I would have to say that one of the hardest things in raising an autistic child is answering their perceptive and sometimes rather difficult questions. I sometimes have to really think it over before I volunteer an answer to one of my son’s unexpected questions. I also need to shield my son from the news because he is very sensitive and he easily expresses his feelings relating to sad and difficult situations and gets very emotional and very upset. I remember one such question which to this day still haunts me because I really struggled in finding the right words in answering this specific question and I had to make it understandable to him.
I will share some of his questions just to give insight into a young child’s mind who is inquisitive, autistic and very sensitive. To start this writing exercise I will have to take you back to the time of my childhood as a 2 year old and then advance to my son’s early childhood when he was a 2 year old to give some perspective.
Back in 1963 when I was a 2 year old I have no real recollection of the events or memories of the day specifically but I do have a collection of articles and books which were collected by my mom and dad regarding the tragic day in question. The day was November 22, 1963 which was a very sad day for our country and for the Kennedy family. I remember my mom telling me she was heartbroken when she heard the news and she cried and was in total shock but she still had to make sure I was fed and changed. In a way I took her mind off of that sad event for a short time.
My dad was very interested in reading about John F. Kennedy and his acts of heroism during the war and his duties as commander of the PT-109 and his days studying at Harvard University. I was born 2 days before John F. Kennedy took the oath of office as the 35th president of the United States. On that day when our president was assassinated it was the so called “end of innocence” for our country and my dad shared with me his experiences when he first heard the tragic news and what he said was that he and his fellow ironworkers stood in stunned silence when word got out and they just cried and embraced each other. They ceased work for the day and my dad was so upset about it that he just drove for miles in total silence not wanting to hear the news heading home to comfort mom and me.

◆ **Data shown**:

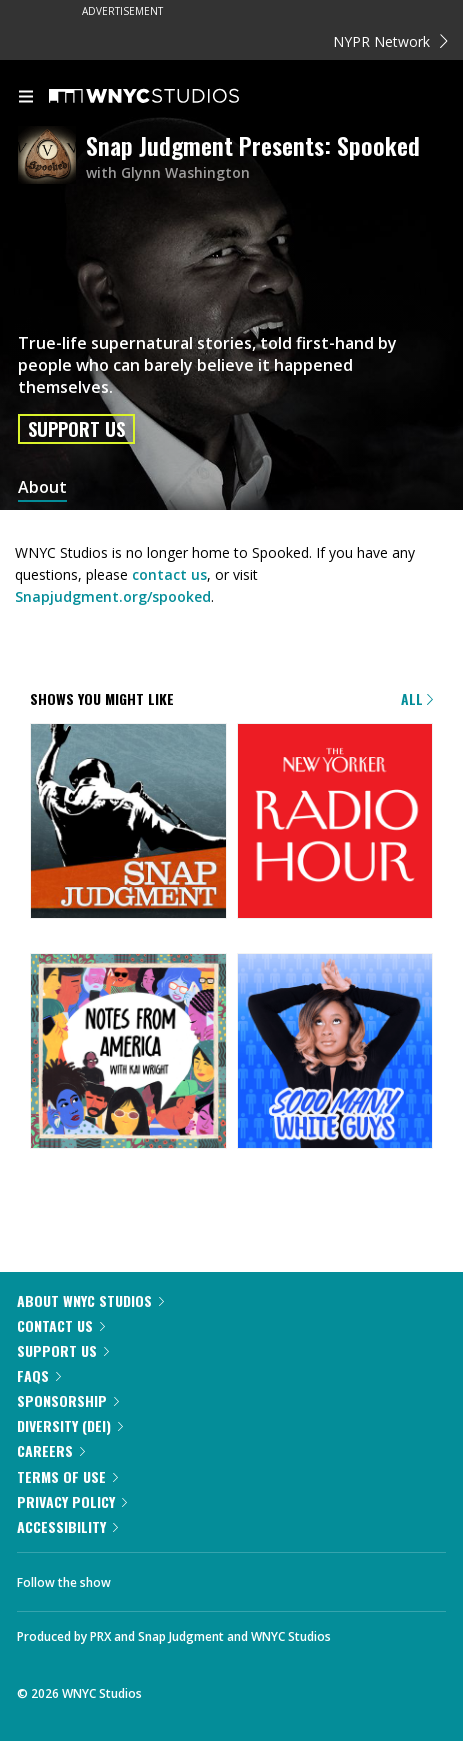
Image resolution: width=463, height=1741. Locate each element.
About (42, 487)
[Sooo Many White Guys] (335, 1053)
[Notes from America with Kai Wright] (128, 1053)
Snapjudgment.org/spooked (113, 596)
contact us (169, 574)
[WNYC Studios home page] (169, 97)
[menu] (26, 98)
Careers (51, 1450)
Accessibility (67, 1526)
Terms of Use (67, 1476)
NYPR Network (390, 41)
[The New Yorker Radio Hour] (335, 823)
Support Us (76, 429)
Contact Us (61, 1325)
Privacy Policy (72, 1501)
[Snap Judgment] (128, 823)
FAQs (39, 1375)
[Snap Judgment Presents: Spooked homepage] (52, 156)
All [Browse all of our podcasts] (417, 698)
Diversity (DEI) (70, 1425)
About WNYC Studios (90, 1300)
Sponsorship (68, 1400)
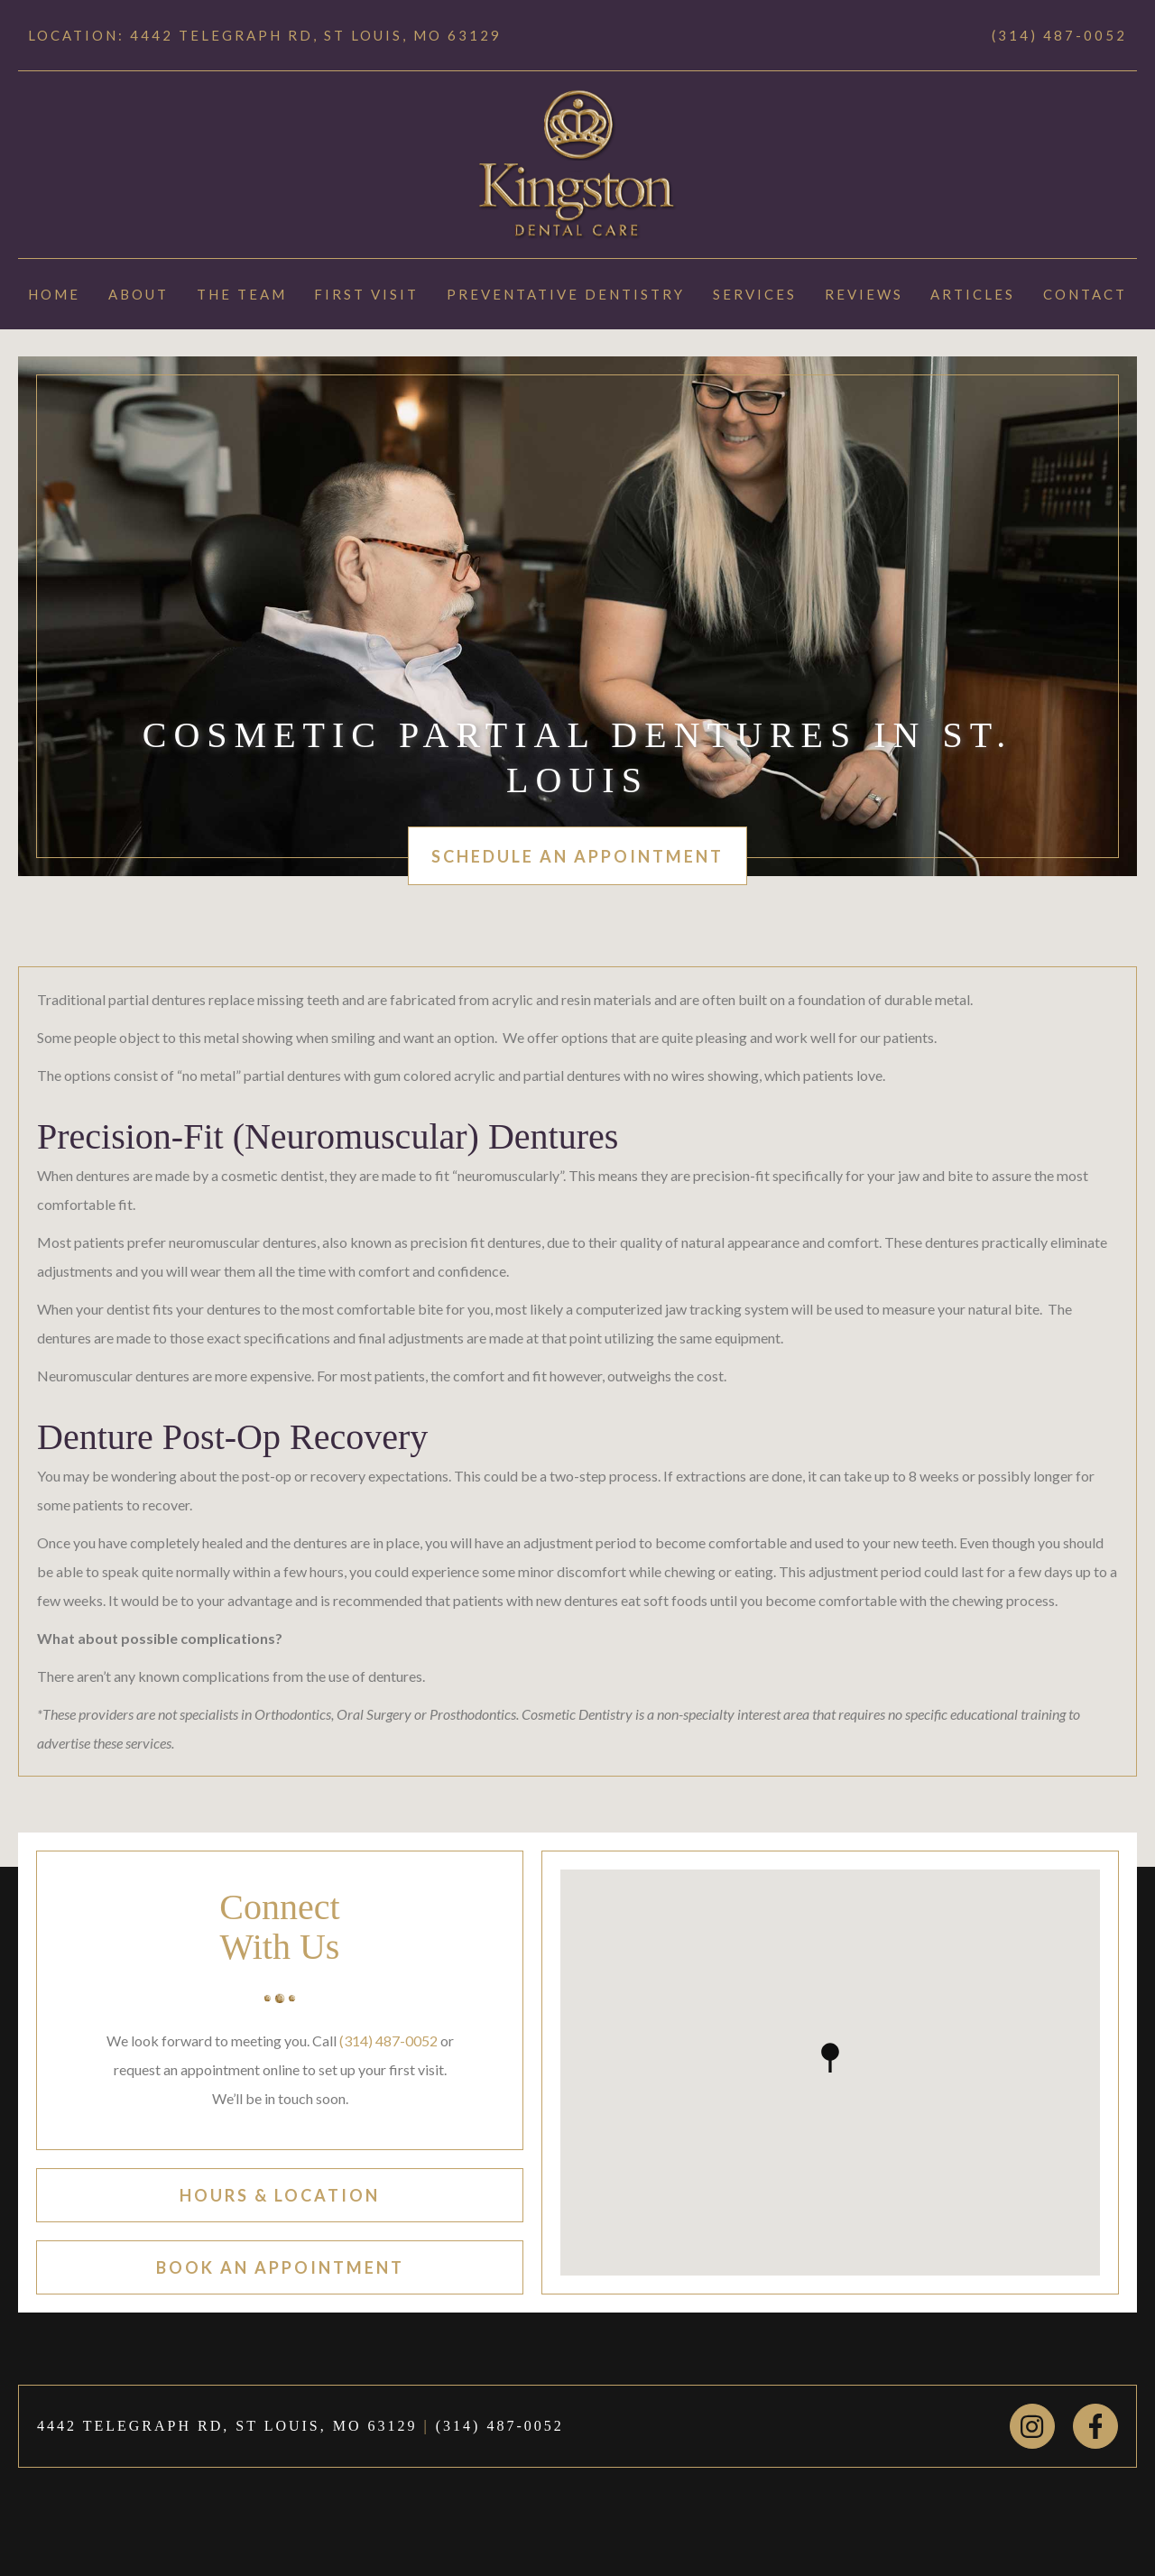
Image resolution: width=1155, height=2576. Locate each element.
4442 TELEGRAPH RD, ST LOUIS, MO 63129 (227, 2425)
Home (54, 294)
==
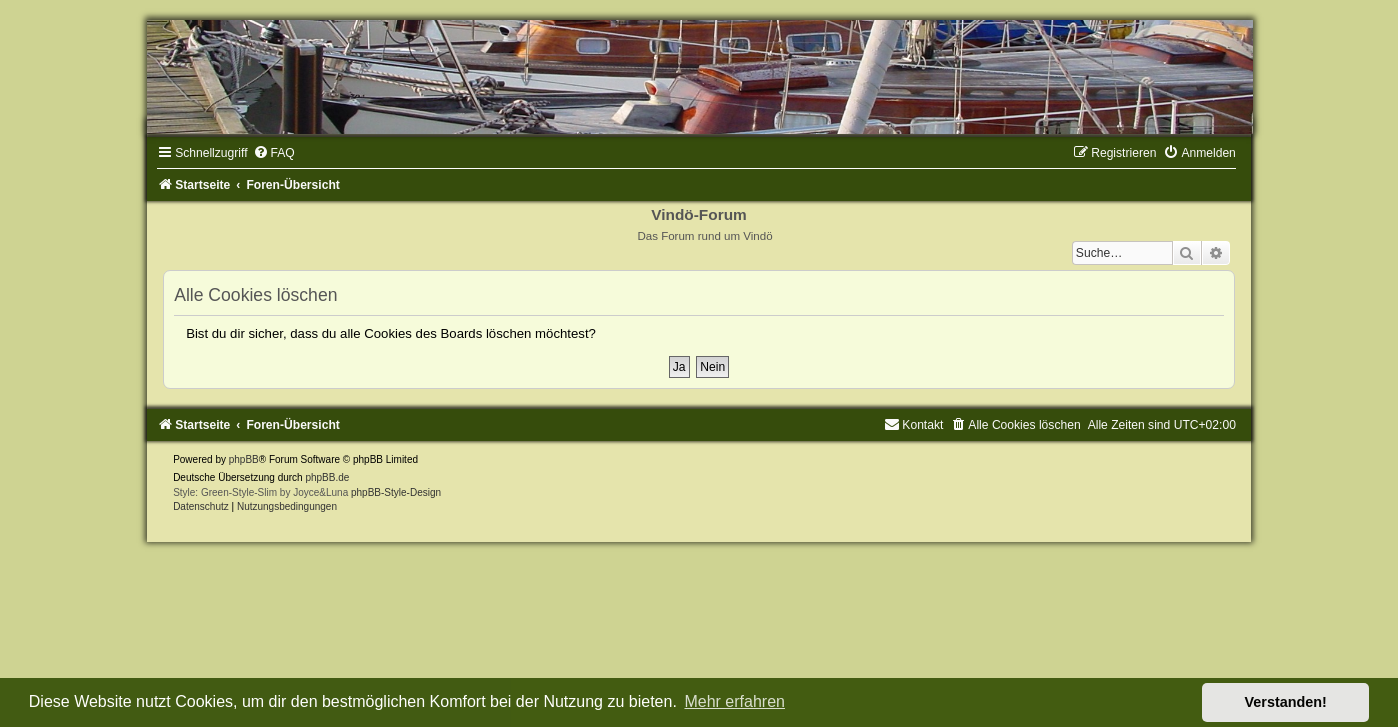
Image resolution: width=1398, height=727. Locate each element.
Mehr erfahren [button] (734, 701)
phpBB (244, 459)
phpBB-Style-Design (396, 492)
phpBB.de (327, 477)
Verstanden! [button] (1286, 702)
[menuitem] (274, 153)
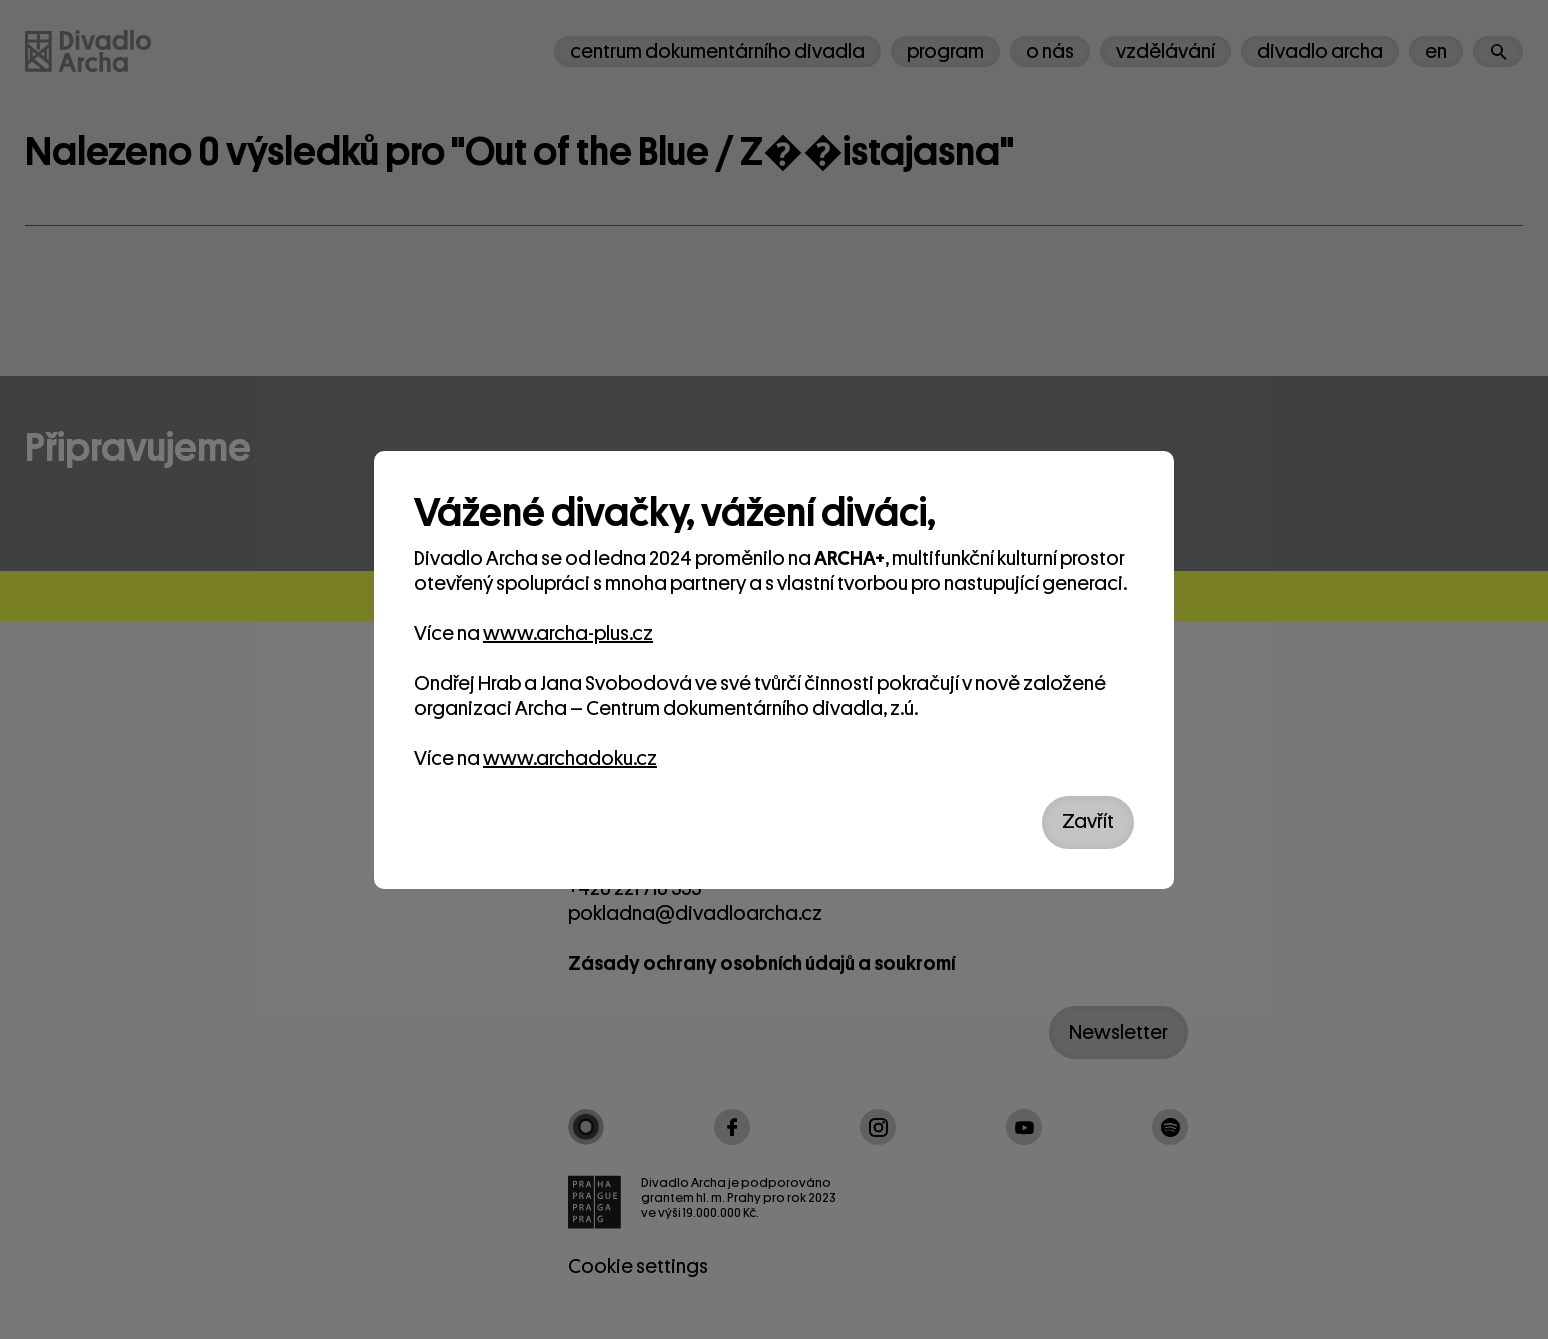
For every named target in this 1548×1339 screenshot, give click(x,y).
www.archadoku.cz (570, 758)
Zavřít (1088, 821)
* * *
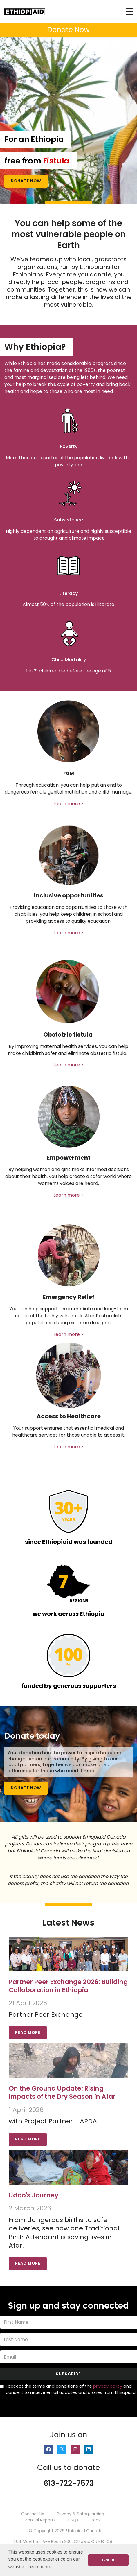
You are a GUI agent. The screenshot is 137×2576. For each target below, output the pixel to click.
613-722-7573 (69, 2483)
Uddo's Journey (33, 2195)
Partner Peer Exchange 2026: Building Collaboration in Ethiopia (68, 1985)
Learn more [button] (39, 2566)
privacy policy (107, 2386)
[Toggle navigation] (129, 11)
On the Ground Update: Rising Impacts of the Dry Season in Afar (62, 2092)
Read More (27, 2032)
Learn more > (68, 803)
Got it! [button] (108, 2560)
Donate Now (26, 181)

◆ **To-do list**:
**A.** List the subjects concerning John F. Kennedy that, according to the essay, the writer's dad was very interested in reading about.
**B.** Retype the part of the essay between "My dad was very" and "mom and me.", inclusive.
**C.** Summarize the essay in three sentences.

◆ **Expected results**:
**A.**
His acts of heroism during the war
His duties as commander of the PT-109
His days studying at Harvard University

**B.**
My dad was very interested in reading about John F. Kennedy and his acts of heroism during the war and his duties as commander of the PT-109 and his days studying at Harvard University. I was born 2 days before John F. Kennedy took the oath of office as the 35th president of the United States. On that day when our president was assassinated it was the so called “end of innocence” for our country and my dad shared with me his experiences when he first heard the tragic news and what he said was that he and his fellow ironworkers stood in stunned silence when word got out and they just cried and embraced each other. They ceased work for the day and my dad was so upset about it that he just drove for miles in total silence not wanting to hear the news heading home to comfort mom and me.

**C.** The writer finds answering an autistic son's perceptive and difficult questions one of the hardest parts of raising him, and shields the boy from the news because he is very sensitive. For perspective, the writer goes back to November 22, 1963, the day President John F. Kennedy was assassinated, when the writer was 2 years old and the writer's mom, heartbroken and in shock, still had to feed and change the child. The writer's dad and his fellow ironworkers cried and embraced when they heard, and he stopped work and drove home in silence to comfort his family.